The topic of the possible transfer of Polish gold reserves as a result of adopting the euro was discussed already in 2013. He spoke on this subject, among others: the then Undersecretary of State at the Ministry of Finance in interpellation no. 13805.

As he informed then: ‘When the derogation regarding the common currency is abolished and Poland joins the euro zone, the European Central Bank (ECB) will take over the functions related to the implementation of monetary and exchange rate policy. Then the National Bank of Poland (NBP) – as one of the national banks of the Eurosystem – will be obliged to transfer part of the reserves to the ECB. In return, NBP will gain the right to participate in the process of managing the ECB’s reserves in accordance with the rules specified by the ECB.

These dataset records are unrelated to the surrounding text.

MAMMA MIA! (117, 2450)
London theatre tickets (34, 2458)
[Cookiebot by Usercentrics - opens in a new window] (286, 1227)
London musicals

To sum up, if Poland joins the euro zone, Poland will be obliged to transfer part of its assets, but the remaining reserves will remain the property of the National Bank of Poland. 

Poland currently does not meet the conditions for admission to the euro zone

Joining the euro zone requires meeting the conditions specified by the so-called convergence criteria agreed in  the Maastricht Treaty of 1992. According to the Dictionary of the Polish Language, convergence is “the assumed approximation of the level of economic indicators of the European Union Member States to the common average.” In other words, convergence is the attempt to bring the national economy closer to the EU average.

The conditions for convergence are provided in Art. 140 of the Treaty on the Functioning of the European Union (TFEU). As we read, the conditions that must be met are:

  • stable prices – the inflation of a given country cannot be higher than 1.5 percentage points. inflation in the three countries with the most stable prices in the euro area .
  • long-term balance of public finances – planned or actual public finance deficit of no more than 3%. and the state debt to GDP is not more than 60%,
  • stable exchange rate – the country must participate in the ERM II exchange rate mechanism for at least 2 years, and the country’s currency rate should not have significant deviations from the euro rate (up to 15%),
  • stable long-term interest rates – long-term interest rates may be higher by up to 2 percentage points. on interest rates in the three countries with the lowest interest rates.

In one of our analyses, we verified whether Poland currently meets the conditions for joining the euro zone. According to our findings, Poland does not meet most of the conditions.